Los Angeles Times, Vanity Fair, la rivista svedese Dagens Nyheter , The Guardian, tutti incantati nell’ascoltare “Una giovane donna che si ribella alla ’ndrangheta” così come recita la prefazione del suo libro “La mia ndrangheta” scritta a quattro mani con la giornalista di “Io Donna” Emanuela Zuccalà. Tutti a pendere dalle labbra di Rosy Canale, che dal sito della sua associazione Donne di San Luca si descrive così:
“Rosy è una di quelle persone che non ce ne stanno più tante in giro. Una mosca bianca, una sognatrice, una credente!!!
Rosy è una che crede nelle regole, nei valori di una vita sana e cristiana.
Crede che chiunque lavori meriti una ricompensa, un salario equo ai propri sforzi, e che forse gli spazzini dovrebbero guadagnare di più’ degli avvocati. Senza forse…
Crede che i colpevoli debbano essere puniti e gli innocenti non più’ perseguitati, criminalizzati, emarginati.

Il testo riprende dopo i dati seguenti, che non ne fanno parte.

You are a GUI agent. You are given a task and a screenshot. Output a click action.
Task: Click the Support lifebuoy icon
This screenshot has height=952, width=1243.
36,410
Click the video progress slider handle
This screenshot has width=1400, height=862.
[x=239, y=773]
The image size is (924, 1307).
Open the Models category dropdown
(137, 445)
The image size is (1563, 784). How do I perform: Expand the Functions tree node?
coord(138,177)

Crede che è meglio trattare con uno ndranghetista che con un giornalista. Il secondo è molto più’ spietato e delinquente del primo.”
E che scrivendo di sua madre Lidia: “di lei si diceva: «Bucca avi e parola no». Parla poco, ma al momento giusto”.
Quanto scritto sul sito dell’associazione che oggi si sente tradita dalla sua rappresentante fa venire un sorriso amaro.
L’ennesima icona antimafia rimasta impigliata tra le maglie della giustizia, che ha sperperato donazioni di centinaia di migliaia di euro per finalità esclusivamente personali, e che alle preoccupazioni della madre che “parla poco ma al momento giusto” da una risposta non proprio usuale per chi “crede nelle regole, nei valori di una vita sana e cristiana” ossia “Me ne fotto”.
E chissà se in questo momento, la “giovane donna che si ribella alla ’ndrangheta” , è ancora convita che “gli spazzini dovrebbero guadagnare di più’ degli avvocati”, soprattutto perchè “i colpevoli devono essere puniti”.